* **Passage**:
+===+

Joe Mauer Strikes Back!

There isn't the right superlative, or set of superlatives to accurately describe the potential (nay, the actual, real time) greatness of Joe Mauer. He catches. He has incredible discipline (plate and life). The nebulously archaic idea of a player's batting average be damned, in his relatively short career he has already won three titles that relate directly in some way, shape, and (or) form to the aforementioned (and oft maligned) statistic. The problem with Joe Mauer isn't his bat though. His bat is fine. His bat is good. It it is positively Wonder Boyian. It is Wonder Boyish (just like his good looks and the way he plays the game). The problem, the real issue, is that Joe Mauer seems to be falling apart.

+===+

* **Exercise set**:
[1] According to the passage about Joe Mauer, how many titles tied to batting average has he won?
[2] List every word or phrase the Joe Mauer passage uses to describe his bat.
The lines that follow the passage come from a separate, unrelated source.

+===+

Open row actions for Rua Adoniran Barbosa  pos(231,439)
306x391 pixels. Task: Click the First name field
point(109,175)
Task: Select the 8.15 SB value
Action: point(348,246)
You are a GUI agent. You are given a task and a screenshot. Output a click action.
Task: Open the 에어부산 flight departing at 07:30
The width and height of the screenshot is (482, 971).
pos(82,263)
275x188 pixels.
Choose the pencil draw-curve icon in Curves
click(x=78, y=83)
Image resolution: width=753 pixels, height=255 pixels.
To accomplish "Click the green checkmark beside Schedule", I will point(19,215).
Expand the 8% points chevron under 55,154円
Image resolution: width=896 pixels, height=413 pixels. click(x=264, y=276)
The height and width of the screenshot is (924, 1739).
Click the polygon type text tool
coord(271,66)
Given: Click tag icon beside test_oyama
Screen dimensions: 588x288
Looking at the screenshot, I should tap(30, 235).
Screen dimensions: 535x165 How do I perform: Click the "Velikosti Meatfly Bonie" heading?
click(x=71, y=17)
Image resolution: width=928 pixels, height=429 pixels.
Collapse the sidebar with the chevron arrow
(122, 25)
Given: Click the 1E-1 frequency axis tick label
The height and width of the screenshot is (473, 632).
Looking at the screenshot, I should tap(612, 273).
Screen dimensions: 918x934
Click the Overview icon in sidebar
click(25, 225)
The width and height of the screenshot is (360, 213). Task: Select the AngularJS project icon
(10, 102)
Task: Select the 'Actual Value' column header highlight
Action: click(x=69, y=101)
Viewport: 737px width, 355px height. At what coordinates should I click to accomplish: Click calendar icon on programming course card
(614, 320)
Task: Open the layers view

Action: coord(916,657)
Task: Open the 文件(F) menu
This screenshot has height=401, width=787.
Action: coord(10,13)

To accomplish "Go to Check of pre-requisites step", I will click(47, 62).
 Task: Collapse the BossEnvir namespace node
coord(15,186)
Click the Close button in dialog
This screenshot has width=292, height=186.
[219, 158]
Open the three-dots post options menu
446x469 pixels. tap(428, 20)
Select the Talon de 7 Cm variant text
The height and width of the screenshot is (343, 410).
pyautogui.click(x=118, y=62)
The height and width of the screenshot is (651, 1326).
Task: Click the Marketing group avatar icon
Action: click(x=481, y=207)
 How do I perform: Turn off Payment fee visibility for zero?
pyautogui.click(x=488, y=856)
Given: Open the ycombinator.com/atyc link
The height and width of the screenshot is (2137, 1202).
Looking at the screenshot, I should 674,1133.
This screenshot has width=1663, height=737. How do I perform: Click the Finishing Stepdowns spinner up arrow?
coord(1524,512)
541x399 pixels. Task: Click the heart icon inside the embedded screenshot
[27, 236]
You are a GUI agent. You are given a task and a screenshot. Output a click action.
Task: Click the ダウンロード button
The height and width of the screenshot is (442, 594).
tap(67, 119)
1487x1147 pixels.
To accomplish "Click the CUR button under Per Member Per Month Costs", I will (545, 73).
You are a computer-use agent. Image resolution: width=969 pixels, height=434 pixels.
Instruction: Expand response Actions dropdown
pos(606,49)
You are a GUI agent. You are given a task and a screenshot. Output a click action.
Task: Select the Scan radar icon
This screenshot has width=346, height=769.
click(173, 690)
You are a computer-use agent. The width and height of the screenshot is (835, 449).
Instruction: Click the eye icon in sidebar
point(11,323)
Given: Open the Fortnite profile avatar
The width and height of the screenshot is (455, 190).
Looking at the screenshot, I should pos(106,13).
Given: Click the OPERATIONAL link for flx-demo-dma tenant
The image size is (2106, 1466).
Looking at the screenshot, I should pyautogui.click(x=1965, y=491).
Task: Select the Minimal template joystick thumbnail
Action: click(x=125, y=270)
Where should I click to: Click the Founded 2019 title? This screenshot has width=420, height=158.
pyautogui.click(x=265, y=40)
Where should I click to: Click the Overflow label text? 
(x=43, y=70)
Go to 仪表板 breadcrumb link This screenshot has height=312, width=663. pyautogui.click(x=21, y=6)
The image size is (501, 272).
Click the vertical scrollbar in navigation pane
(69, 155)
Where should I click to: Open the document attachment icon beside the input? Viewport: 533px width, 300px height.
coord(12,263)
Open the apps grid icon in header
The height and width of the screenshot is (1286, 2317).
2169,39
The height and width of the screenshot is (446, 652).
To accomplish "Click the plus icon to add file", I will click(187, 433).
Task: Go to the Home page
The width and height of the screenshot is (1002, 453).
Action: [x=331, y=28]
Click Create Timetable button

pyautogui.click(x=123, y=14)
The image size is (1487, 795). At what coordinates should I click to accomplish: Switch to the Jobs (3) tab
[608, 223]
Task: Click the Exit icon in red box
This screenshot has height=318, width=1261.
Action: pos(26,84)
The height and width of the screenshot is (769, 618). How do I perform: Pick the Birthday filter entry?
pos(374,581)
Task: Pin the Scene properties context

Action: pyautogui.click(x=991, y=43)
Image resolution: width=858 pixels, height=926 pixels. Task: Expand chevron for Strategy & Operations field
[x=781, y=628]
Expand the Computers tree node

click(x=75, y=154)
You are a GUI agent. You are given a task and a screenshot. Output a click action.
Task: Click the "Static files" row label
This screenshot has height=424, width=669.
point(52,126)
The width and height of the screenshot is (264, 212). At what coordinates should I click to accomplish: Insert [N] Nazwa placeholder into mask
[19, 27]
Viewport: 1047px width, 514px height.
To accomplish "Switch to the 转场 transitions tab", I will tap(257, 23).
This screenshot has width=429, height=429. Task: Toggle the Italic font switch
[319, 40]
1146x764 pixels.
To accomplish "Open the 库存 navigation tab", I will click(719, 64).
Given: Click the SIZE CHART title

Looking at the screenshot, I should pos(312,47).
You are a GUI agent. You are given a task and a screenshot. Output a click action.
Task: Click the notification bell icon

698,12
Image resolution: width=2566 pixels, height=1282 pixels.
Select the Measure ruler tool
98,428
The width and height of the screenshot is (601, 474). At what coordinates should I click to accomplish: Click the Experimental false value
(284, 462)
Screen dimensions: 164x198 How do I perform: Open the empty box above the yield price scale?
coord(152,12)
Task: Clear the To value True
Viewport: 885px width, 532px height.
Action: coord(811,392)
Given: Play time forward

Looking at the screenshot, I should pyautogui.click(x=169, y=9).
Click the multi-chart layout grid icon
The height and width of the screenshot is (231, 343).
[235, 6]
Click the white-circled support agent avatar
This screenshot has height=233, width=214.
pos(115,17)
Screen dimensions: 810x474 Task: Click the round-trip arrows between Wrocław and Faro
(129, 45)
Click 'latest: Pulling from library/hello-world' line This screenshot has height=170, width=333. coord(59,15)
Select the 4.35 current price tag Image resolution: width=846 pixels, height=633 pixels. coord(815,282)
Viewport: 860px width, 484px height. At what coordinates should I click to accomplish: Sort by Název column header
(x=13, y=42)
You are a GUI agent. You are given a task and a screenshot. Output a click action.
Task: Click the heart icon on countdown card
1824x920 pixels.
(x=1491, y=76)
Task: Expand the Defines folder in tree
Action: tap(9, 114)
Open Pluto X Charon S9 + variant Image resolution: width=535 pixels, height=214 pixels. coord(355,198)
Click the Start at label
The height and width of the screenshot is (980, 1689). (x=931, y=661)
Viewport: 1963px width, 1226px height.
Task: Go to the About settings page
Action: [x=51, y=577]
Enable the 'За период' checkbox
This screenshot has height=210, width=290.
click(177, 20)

+===+

* **Set of answers**:
[1] Three.

[2] Fine, good, positively Wonder Boyian, Wonder Boyish